# 'Lady Williamson' brig/schooner



## persimmon (Apr 1, 2009)

Does anyone know anything about the brig/schooner 'lady Williamson' around mid 1850s my g grandfather began his sea career on her aged 14 in 1855, I believe she was named after a Dowager, Lady Williamson in Sunderland who together with her husband Sir Hedworth Williamson started a shipping enterprise!! It is believed the ship was built & possibly skippered by a John Elliott in Newcastle!! It was possibly an emmigrant ship!! R Julien.


----------



## persimmon (Apr 1, 2009)

Does anyone know anything about the brig/schooner 'lady Williamson' around mid 1850s my g grandfather Elijah Julier/Julian began his sea career on her aged 14 in 1855, I believe she was named after a Dowager, Lady Williamson in Sunderland who together with her husband Sir Hedworth Williamson started a shipping enterprise!! It is believed the ship was built & possibly skippered by a John Elliott in Newcastle!! It was possibly an emmigrant ship!! R Julien.
____________________
Set task a
Reproduce the lines of the listing between the line holding "Image resolution: width=511" and the line holding "click(x=732, y=8)", inclusive, with the pictures omitted.
The forum thread about the ship has nothing to do with the listing that comes after it.

Records shown
____________________
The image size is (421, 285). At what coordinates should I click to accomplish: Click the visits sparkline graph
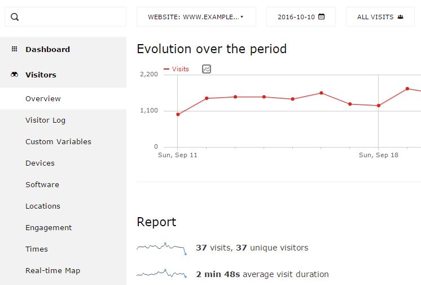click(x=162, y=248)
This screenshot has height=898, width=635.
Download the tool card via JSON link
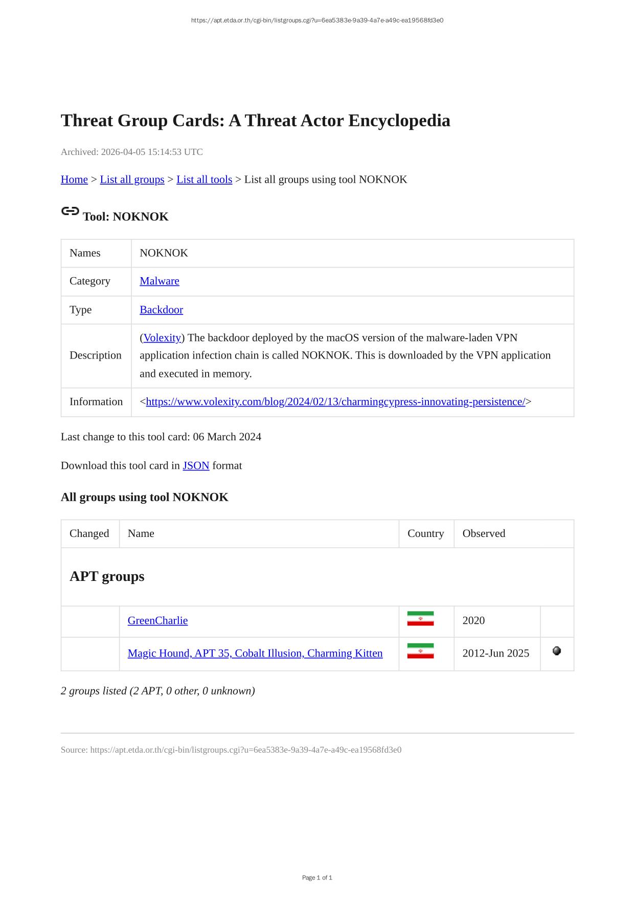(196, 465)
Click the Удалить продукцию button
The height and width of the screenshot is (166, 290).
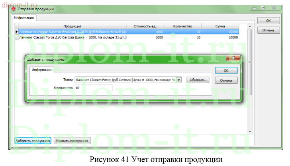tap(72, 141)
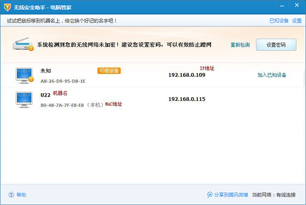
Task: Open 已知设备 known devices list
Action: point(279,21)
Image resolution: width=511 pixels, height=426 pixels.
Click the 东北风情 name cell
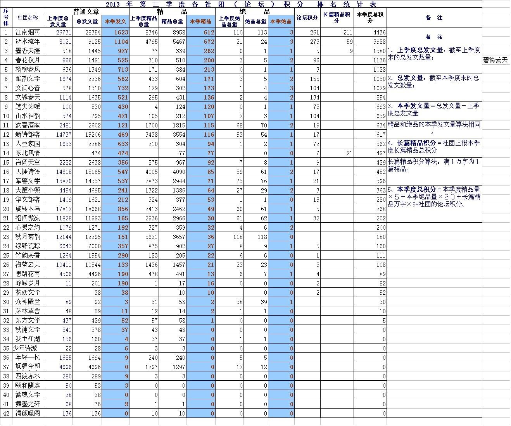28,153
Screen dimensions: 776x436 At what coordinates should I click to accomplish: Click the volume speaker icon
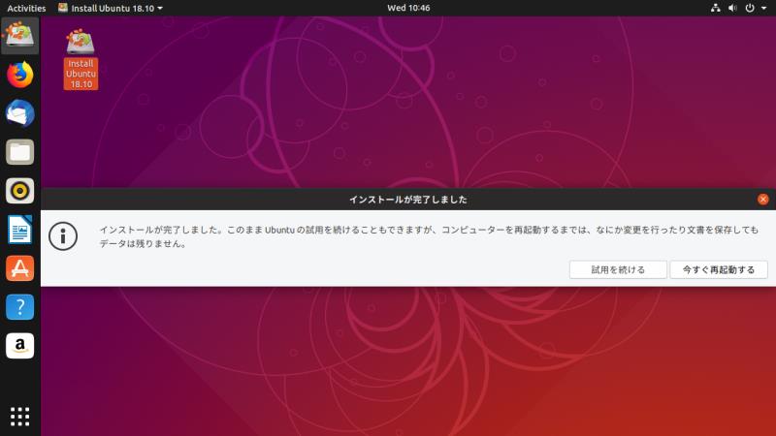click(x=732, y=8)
____________________
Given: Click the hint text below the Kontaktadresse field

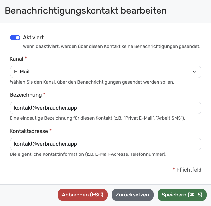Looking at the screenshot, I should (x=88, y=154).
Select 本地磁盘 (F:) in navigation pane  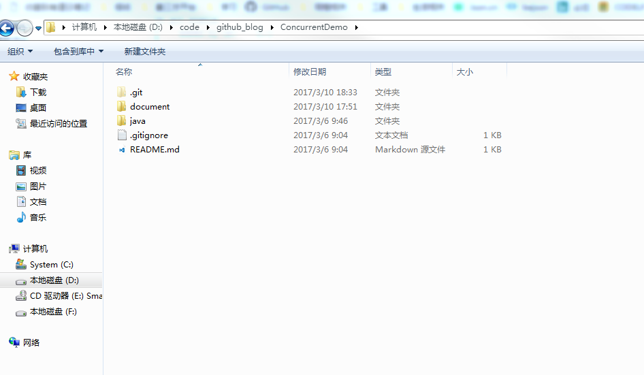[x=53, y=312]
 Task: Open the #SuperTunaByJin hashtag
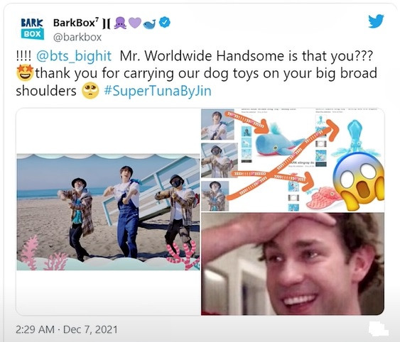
____________________
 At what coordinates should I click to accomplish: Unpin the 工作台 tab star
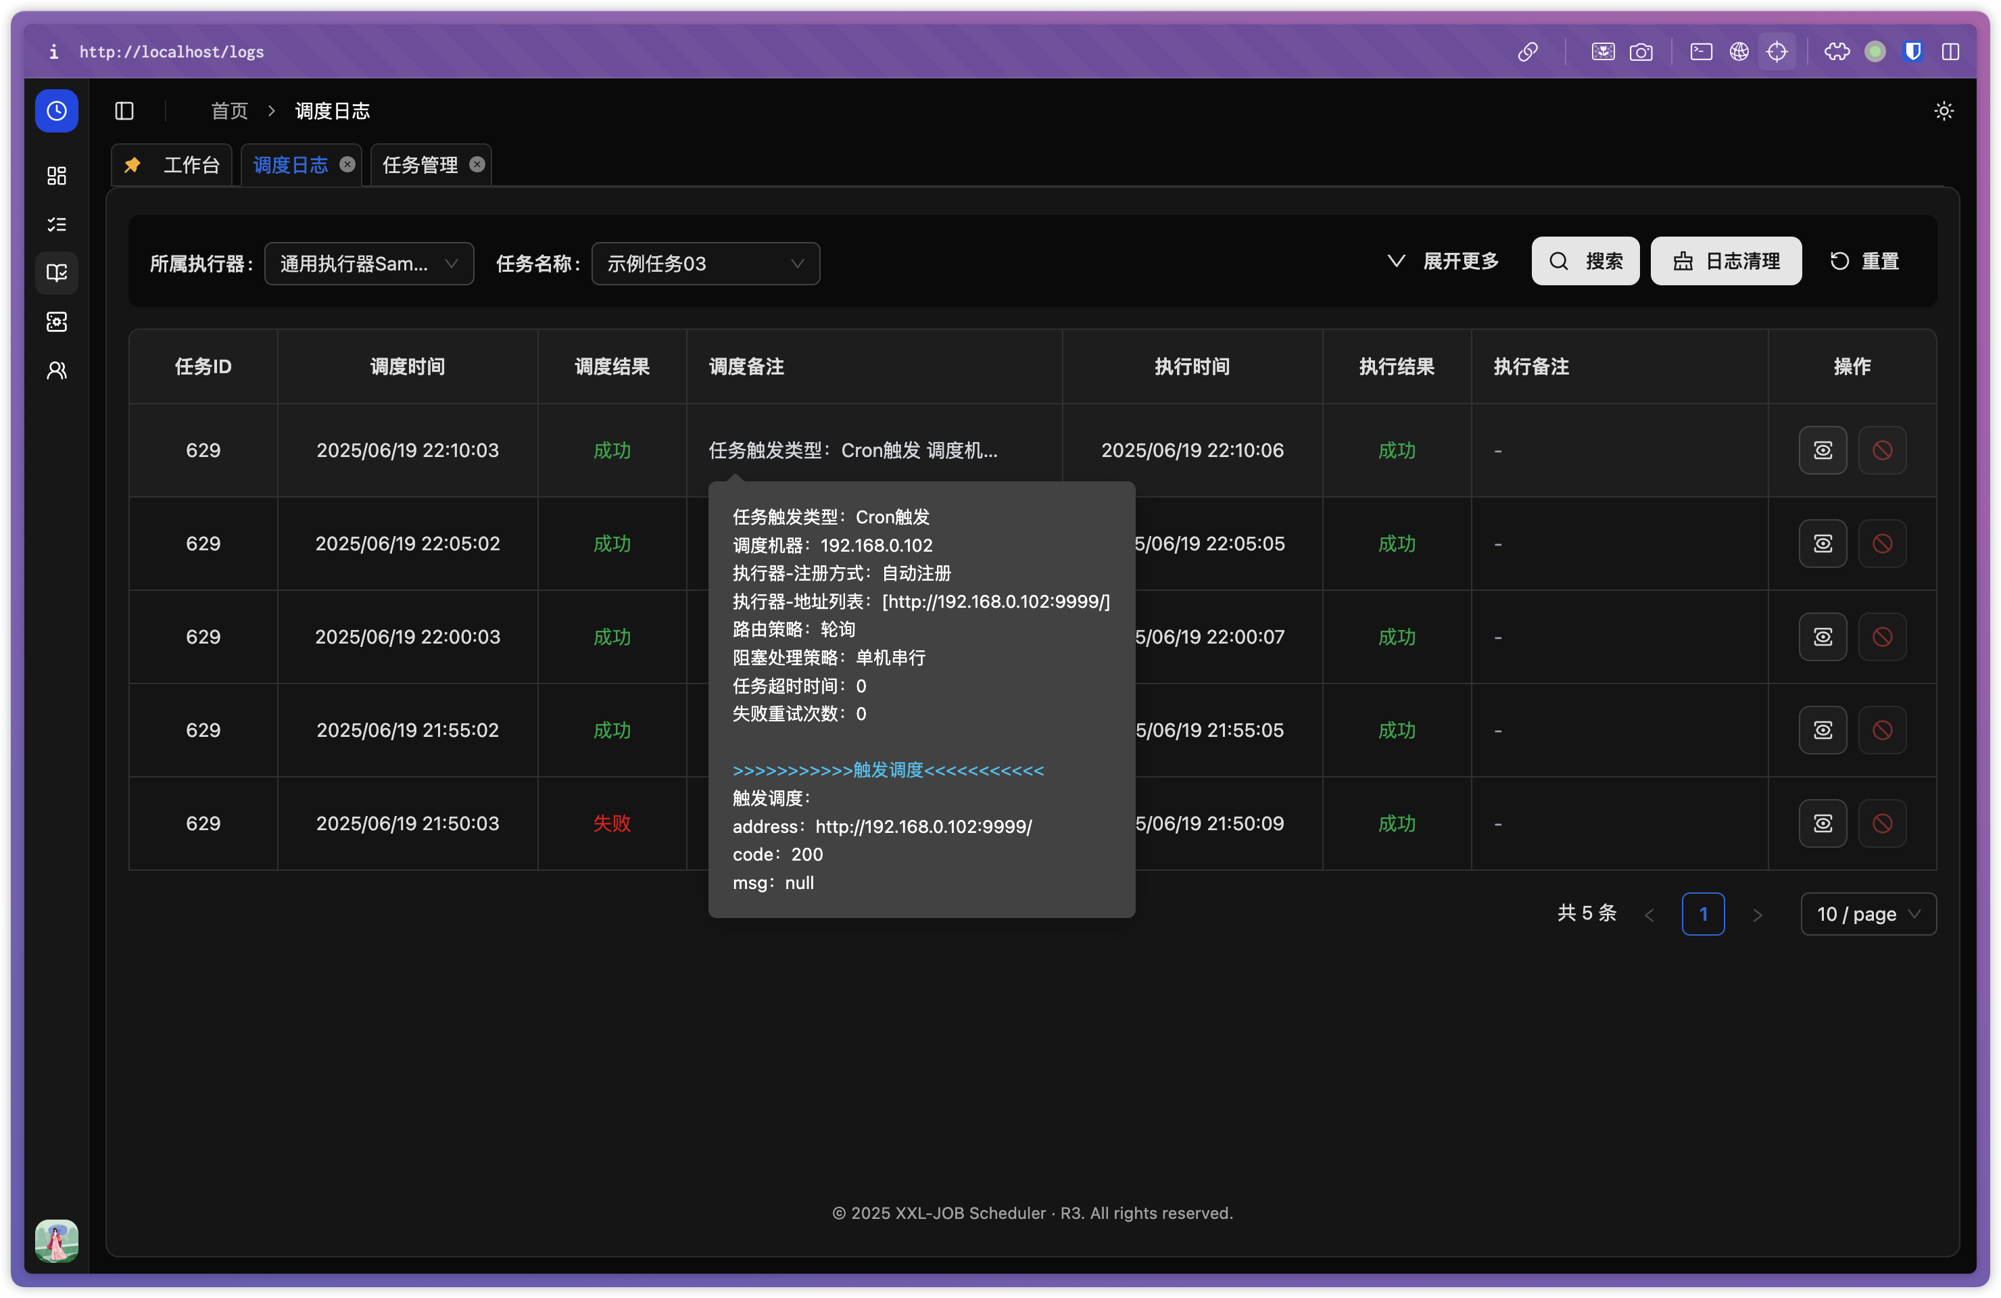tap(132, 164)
____________________
Set task b
In the forum thread about the 'Lady Williamson', at what age did the poster's great-grandfather start his sea career?

Written solution a
Image resolution: width=511 pixels, height=426 pixels.
Click the 东北风情 name cell
28,153
Screen dimensions: 776x436 At what coordinates should I click to accomplish: Click the volume speaker icon
click(x=732, y=8)

Written solution b
At age 14, in 1855.